FindMod is a program for de novo discovery of protein post-translational
modifications (PTM). It examines peptide mass fingerprinting results of known
proteins for the presence of 22
types of PTMs of discrete mass: acetylation, amidation, biotin, C-mannosylation,
deamidation, N-acyl diglyceride cysteine (tripalmitate), FAD, farnesylation, formylation, geranyl-geranyl,
gamma-carboxyglutamic acid, O-GlcNAc, hydroxylation, lipoyl, methylation,
myristoylation, palmitoylation, phosphorylation, pyridoxal phosphate, pyrrolidone carboxylic acid,
sulfatation.
This is done by looking at mass differences
between experimentally
determined peptide masses and theoretical peptide masses calculated from
a specified protein sequence.
If a mass difference corresponds to a known PTM not already annotated in
UniProtKB/Swiss-Prot, "intelligent"
rules are applied that examine the sequence of the peptide of interest
and make predictions as to what
amino acid in the peptide is likely to carry the modification.
Input parameters
- Protein Sequence to be characterized
You should specify the sequence of
the protein you would like to characterize and for which you have determined
a set of peptide masses. If this protein is known in UniProtKB/Swiss-Prot or UniProtKB/TrEMBL, enter the
UniProtKB/Swiss-Prot ID code (e.g. TKN1_HUMAN) or the protein accession number (e.g. P20366).

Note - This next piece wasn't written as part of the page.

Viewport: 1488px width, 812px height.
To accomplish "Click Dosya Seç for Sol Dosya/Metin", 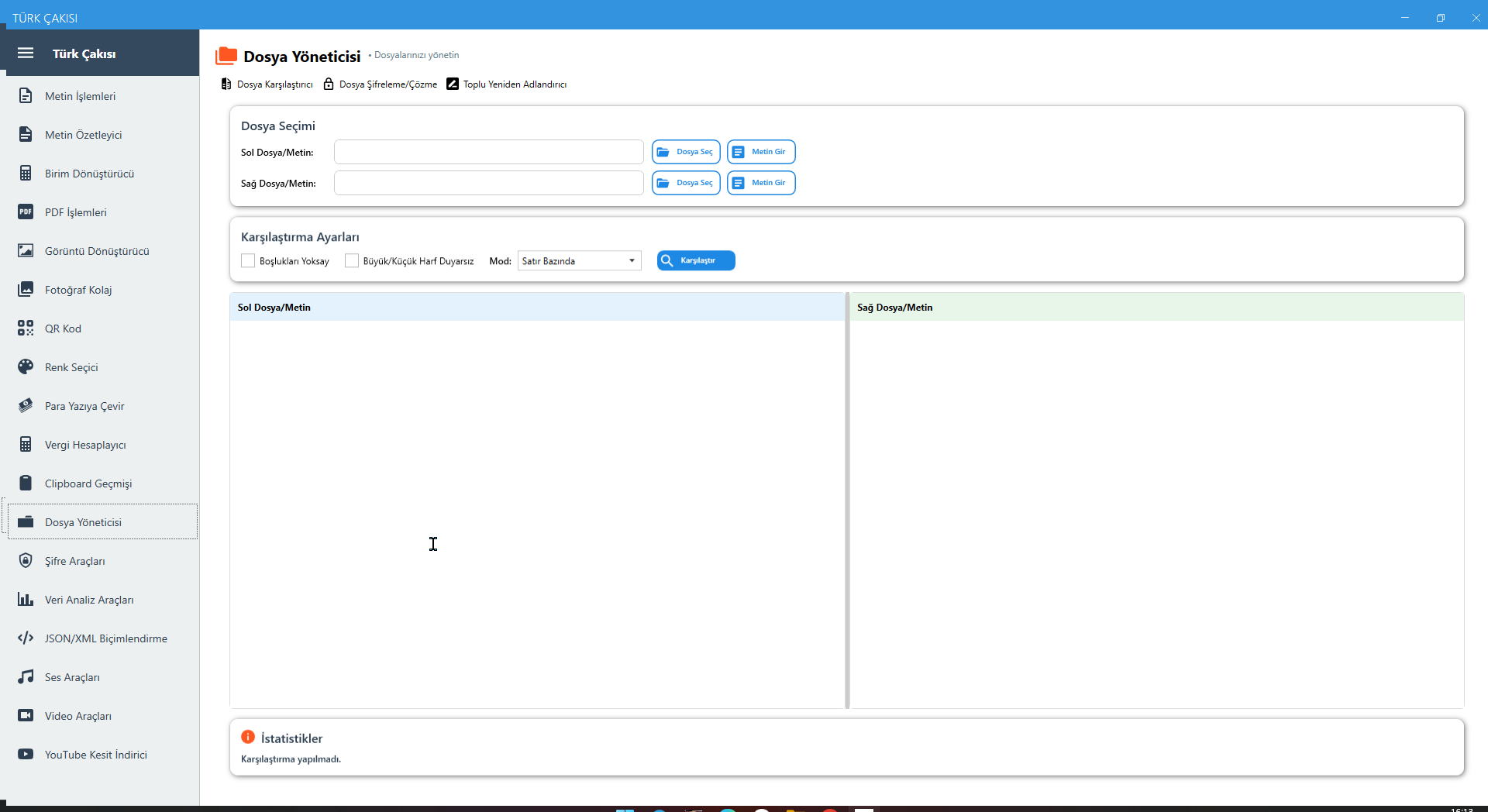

If the protein is not known in the UniProtKB/Swiss-Prot and UniProtKB/TrEMBL databases, you can enter the sequence of your
protein of interest, in single letter amino acid code, in either upper or lower case.
In the case of a manually entered sequence, the user is required to specify the biological
source of the query protein. This
information is used to determine whether certain PTMs are likely to occur
in the sequence.
Protein sequences from other sources (e.g. word processor programs or
other Web pages) can be copied and pasted directly into this field.

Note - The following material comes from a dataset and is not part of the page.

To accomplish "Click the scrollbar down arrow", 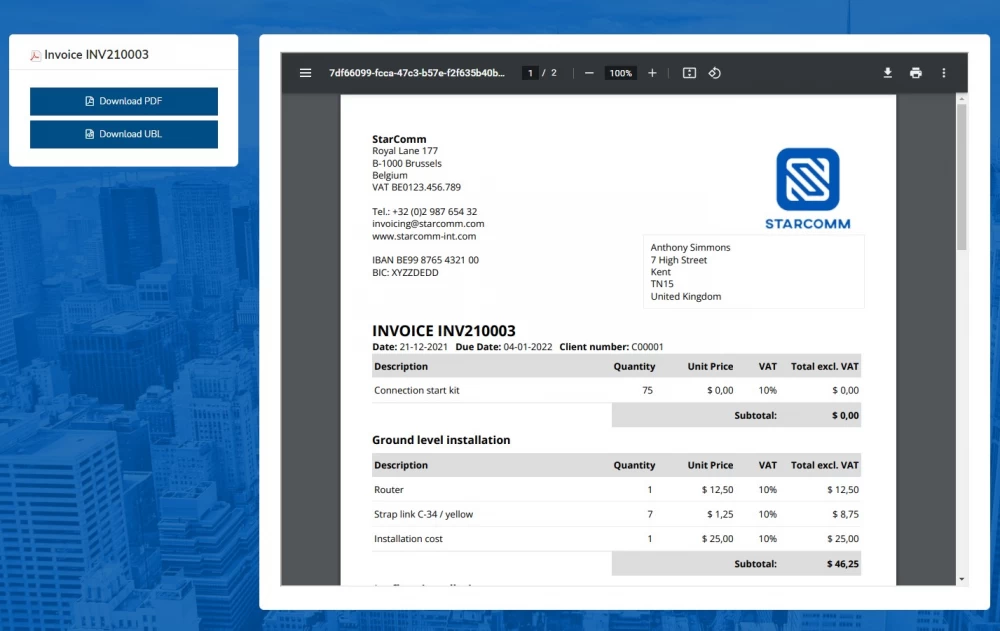I will point(961,579).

If there are spaces in your sequence,
these will be ignored.
Note that the characters O and U are not considered and will give an error message. However, the residue J will be
treated as either Ile or Leu, which have the same average and monoisotopic masses.
The characters B, X, or Z (see Comment 5 of the
Compute pI/Mw documentation) are accepted, but no masses are computed for
peptides containing one or more of
these characters.
- Peptide Masses
Enter the experimentally measured peptide masses generated from the unknown protein
in the «
Enter a list of peptide masses...»text field, and separate them by spaces, tabs or new lines.
Note!
You can copy a list of peptides from Excel or other applications and paste them
directly into the text field.
Note!
Avoid using peptide masses known to be from autodigestion of an enzyme (e.g.

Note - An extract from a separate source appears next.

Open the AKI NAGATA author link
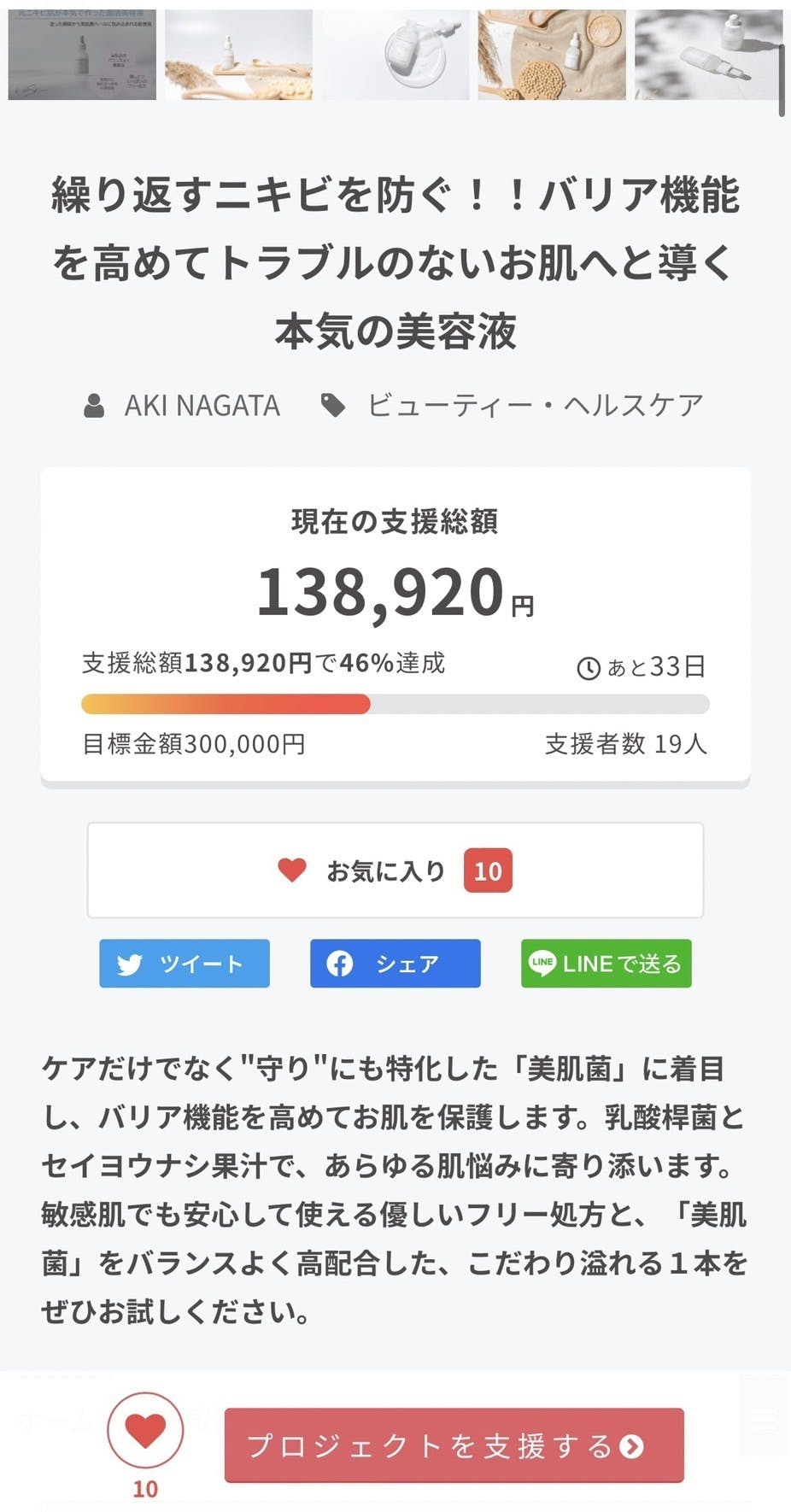791x1512 pixels. pos(202,406)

trypsin!), or other artefactual peaks (e.g. matrix peaks).
Upload a .pkm, .dta or text file
If the peptide mass fingerprinting data is stored in a file of one of the formats
listed below, you can also upload the file directly from your computer:
(1) Click on the on the «Browse...»button
(2) Select the file containing the relevant peptide mass data and
(3) Click on the «Open» button
The peptide masses will then be extracted automatically from this file.
Supported formats:
(1) .pkm format, produced by the Voyager software of Perseptive Biosystems or the GRAMS software:
OP=0
Center X Peak Y Left X Right X Time X Mass Difference Name
STD.Misc Height Left Y Right Y %Height,Width,%Area,%Quan,H/A
833.319 2189 833.260 833.378 0.016 0 0
C0.? 0 762 762
854.843 5078 854.769 854.917 0.001 0 0
C0.? 0 3453 3453
863.419 5108 863.064 863.775 0.001 0 0
C0.? 0 3567 3567
872.402 12519 872.347 872.456 0.002 0 0
C0.? 0 11417 11417
874.395 6730 874.331 874.460 0.002 0 0
C0.? 0 3559 3559
887.786 5903 887.540 888.031 0.003 0 0
C0.? 0 4131 4131
898.475 3329 898.416 898.534 0.006 0 0
C0.? 0 1377 1377
904.366 7432 904.199 904.533 0.001 0 0
C0.? 0 5596 5596
955.300 2598 955.229 955.371 0.011 0 0
C0.? 0 1089 1089
973.845 16689 973.749 973.941 0.001 0 0
All lines before the line containing ‘H/A’ are ignored.
After that, only lines which do not contain any capital letters in the first 20 characters
are retained. From the retained lines, the first column is interpreted as the mass.
(2) Sequest format:
1.001
833.319 2189
844.333 0.0
854.843 5078
863.419 5108
872.402 12519
874.395 6730
887.786 5903
898.475 3329
899.555 0.0
904.366 7432
955.300 2598
973.845 16689
The first line is considered as a comment and is ignored.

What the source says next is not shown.